**Source document**
PEOPLE WITH A FUNDAMENTALIST PERSONALITY

People who grow up in religious families, schools and communities usually adopt a religious ideology and lifestyle and can develop a Fundamentalist Personality which has some or all of the following characteristics.

  1. They are emotionally guided by should, have to and must. They have a well-developed conscience.
  2. They see life in Black and White, which makes them quite rigid in their morals and dogmatic in their ethics.
  3. They are generally idealistic and moralistic.
  4. They are easily disappointed in themselves and others because of their high expectations. Such experiences can cause sadness and depression alongside feelings of shame and guilt.
  5. Their primary identity is their ideological affiliation. For them, being a Christian or a Muslim or a Jew or a Hindu is more important than their ethnic, racial, linguistic or other identities.
  6. They divide people into groups based on their belief systems.
  7. They have a tendency to be self-righteous. Many of them enjoy preaching and trying to convince others of their position.
  8. They have a tendency to belong to ideological institutions that are guided by ideologues.
  9. They are vulnerable to become a part of Tribal Thinking and lose their emotional and intellectual independence when they are part of ideological families, social groups or political organizations.

 

 

10. In extreme cases they become part of group violence and follow militant ideologues, and can join crusades, jihads or communist revolutions.

Collected data entries
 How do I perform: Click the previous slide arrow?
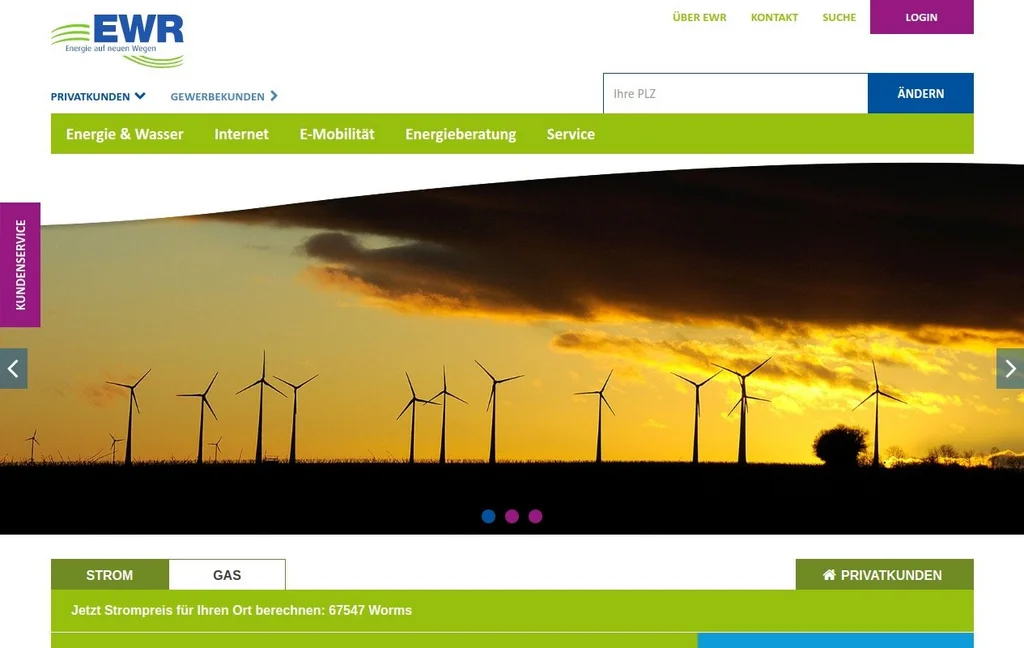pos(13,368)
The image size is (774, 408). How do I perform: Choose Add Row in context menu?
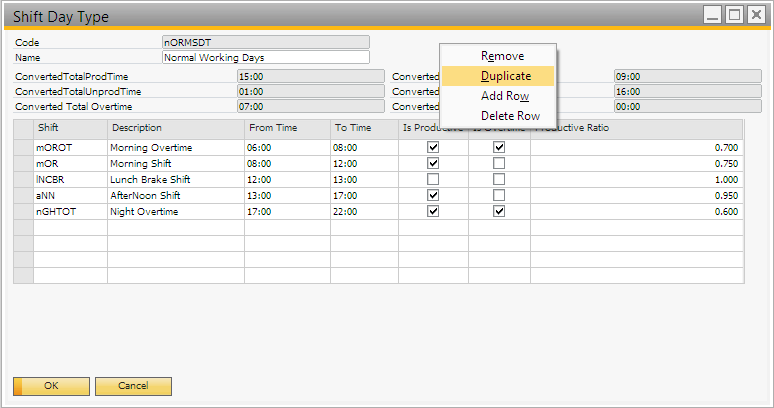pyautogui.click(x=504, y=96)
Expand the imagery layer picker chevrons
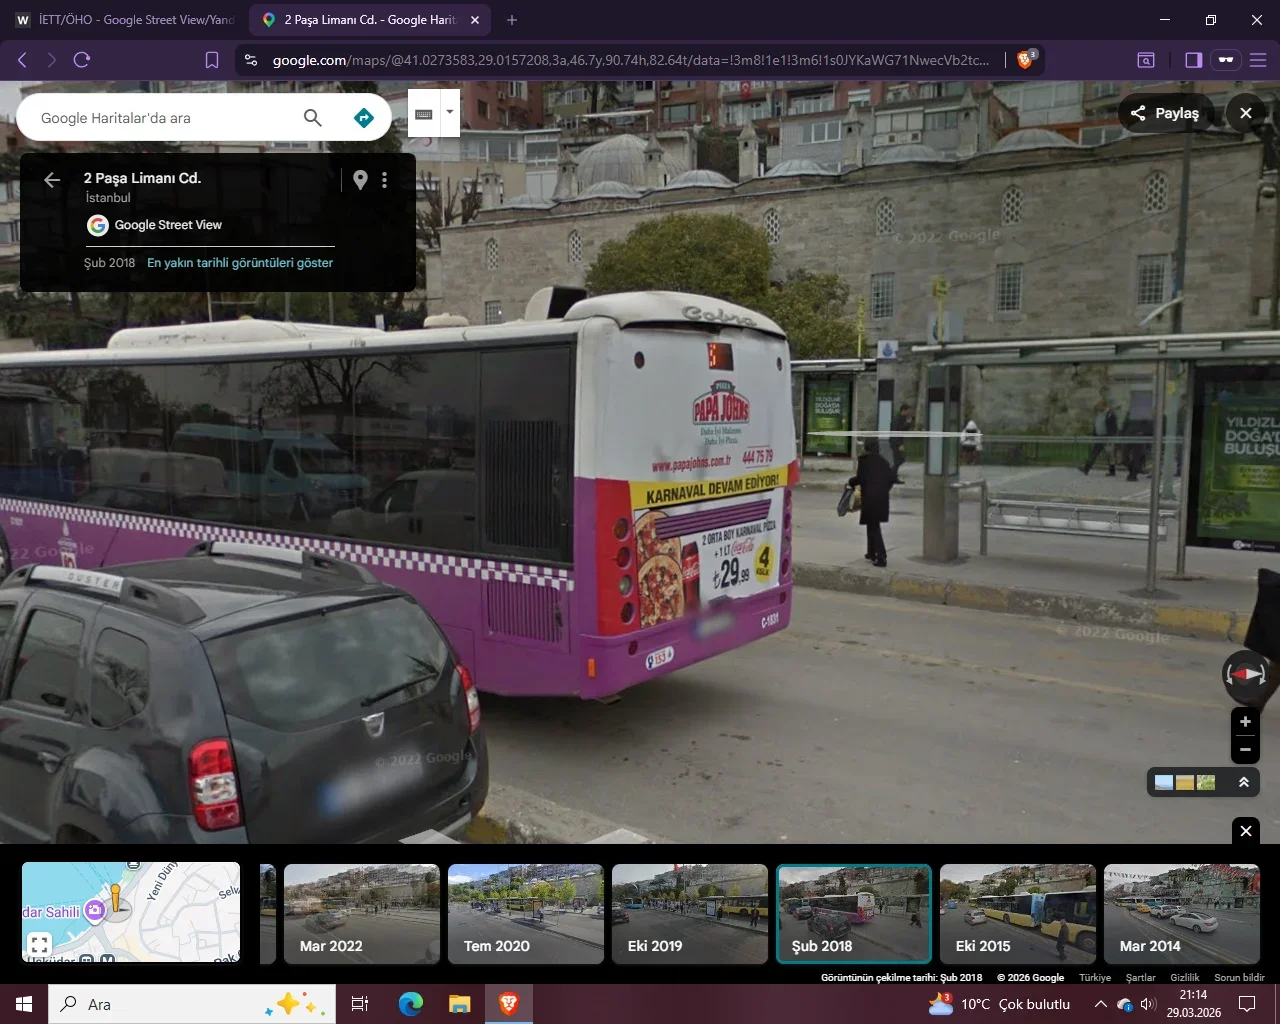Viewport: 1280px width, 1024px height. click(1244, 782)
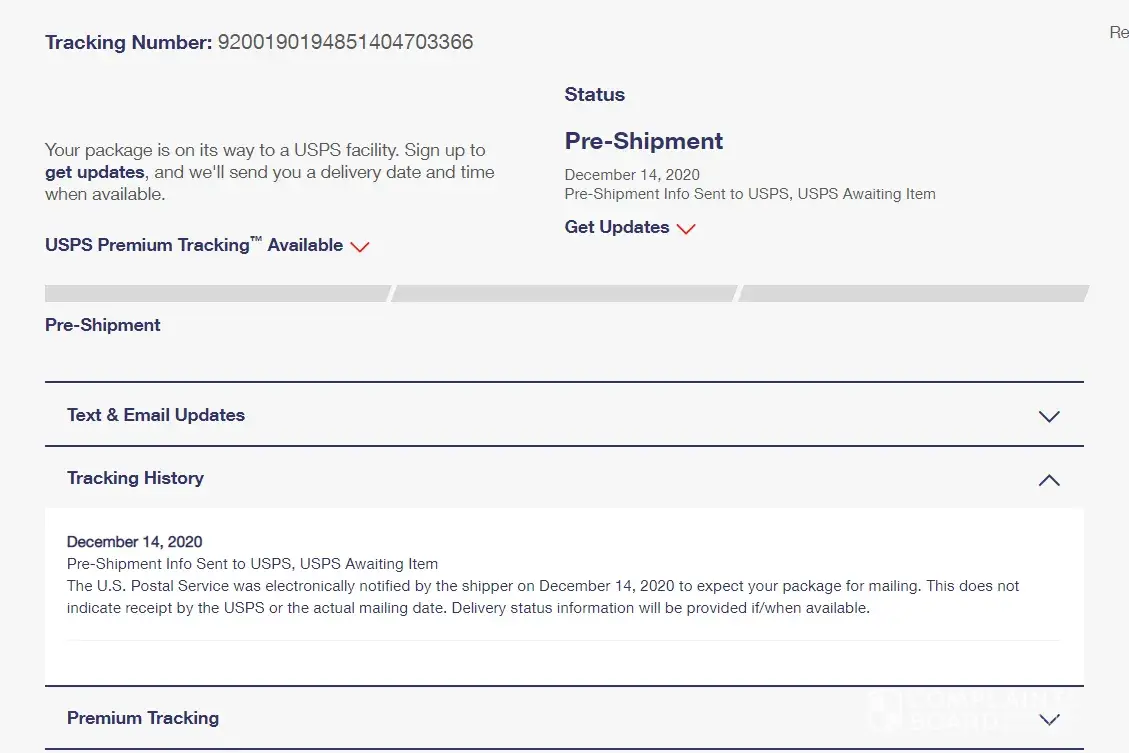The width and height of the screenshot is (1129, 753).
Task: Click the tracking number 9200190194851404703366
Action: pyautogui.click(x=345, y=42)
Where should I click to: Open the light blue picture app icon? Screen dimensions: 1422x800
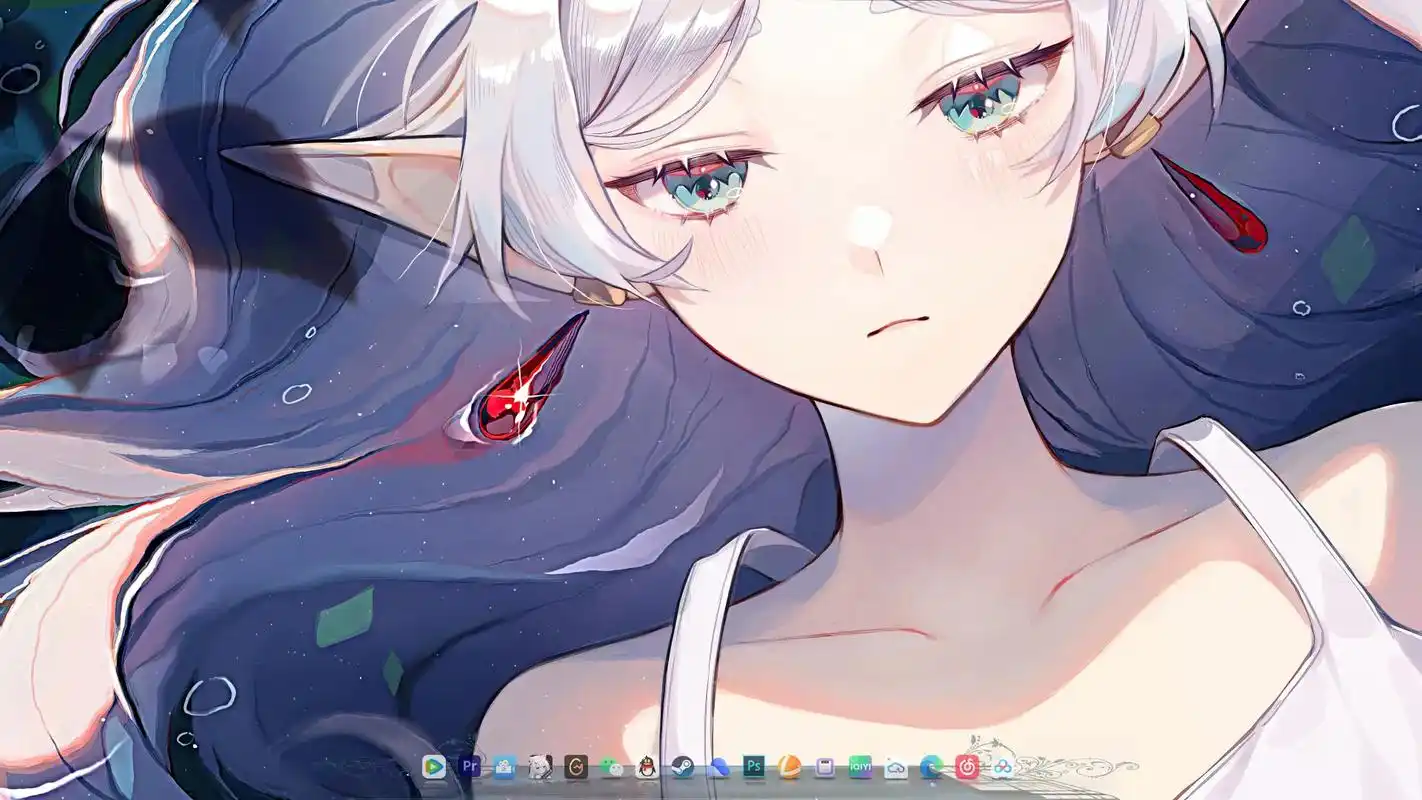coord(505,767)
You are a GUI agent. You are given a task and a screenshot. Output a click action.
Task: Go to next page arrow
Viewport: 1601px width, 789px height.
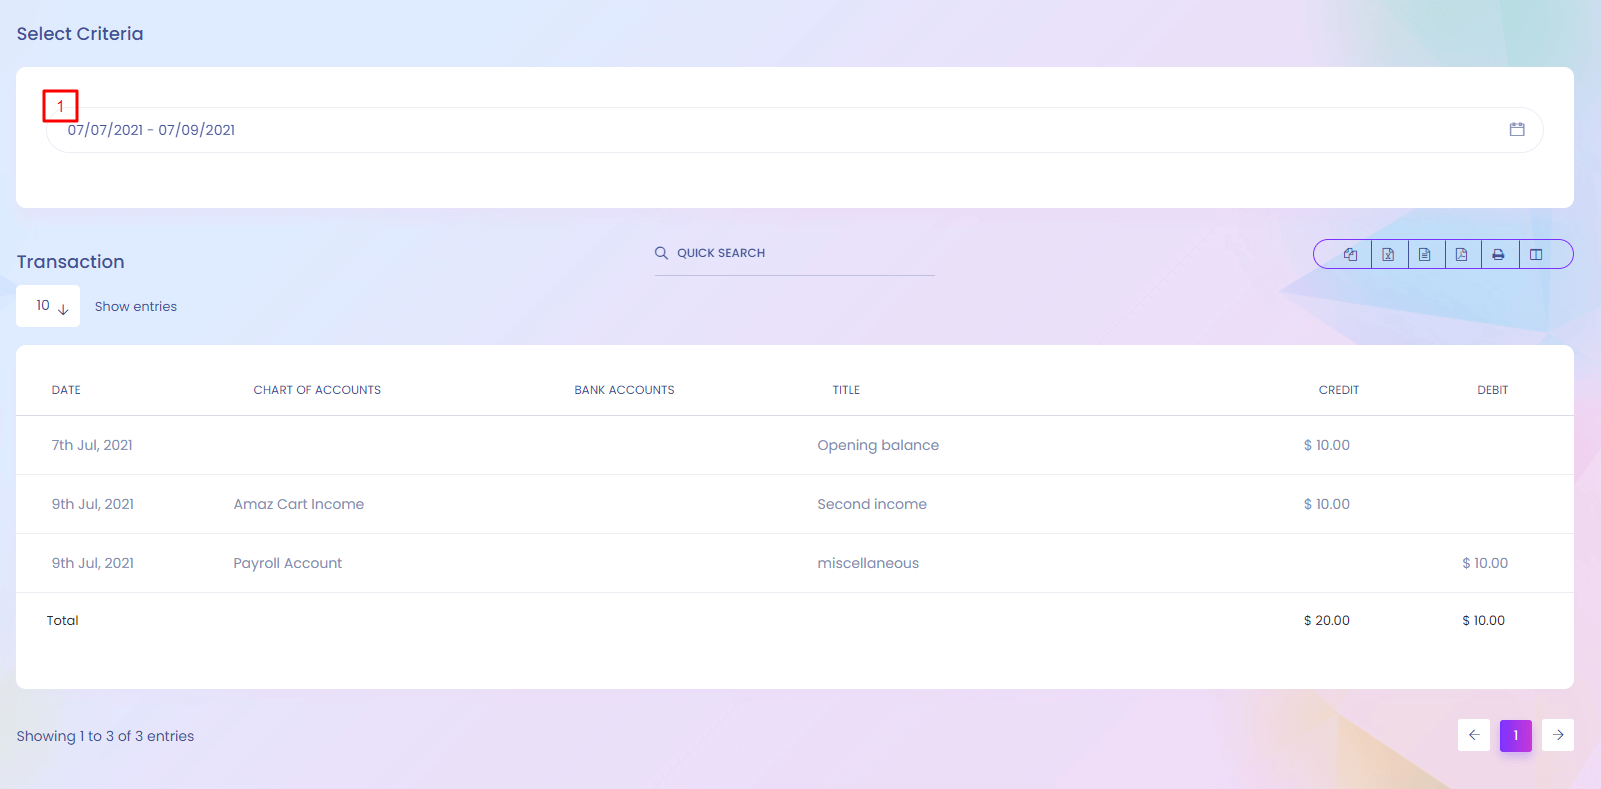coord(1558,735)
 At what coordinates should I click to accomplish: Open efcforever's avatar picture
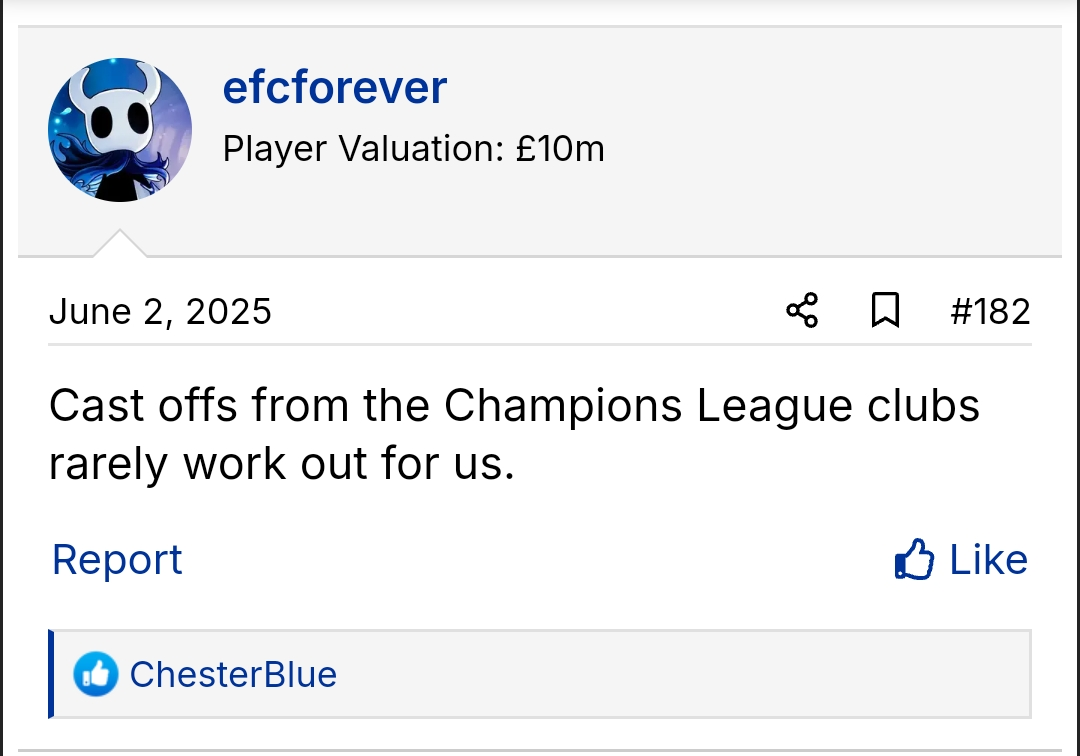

**What this exercise asks**
- a) Decide whether each statement below agrees with the passage on the fundamentalist personality. Answer yes or no for each, and quote the deciding words of the passage. (i) People with this personality are generally idealistic and moralistic. (ii) Their primary identity is their ethnic identity. (iii) They have a poorly developed conscience.
- b) Translate this sentence from the passage on the fundamentalist personality into Spanish: "They divide people into groups based on their belief systems."
- c) Reproduce the passage on the fundamentalist personality from "People who grow" up to and including "the following characteristics.".

**Responses by task**
- a)
(i) Yes: "They are generally idealistic and moralistic."
(ii) No: "Their primary identity is their ideological affiliation."
(iii) No: "They have a well-developed conscience."

- b) Dividen a las personas en grupos según sus sistemas de creencias.

- c)
People who grow up in religious families, schools and communities usually adopt a religious ideology and lifestyle and can develop a Fundamentalist Personality which has some or all of the following characteristics.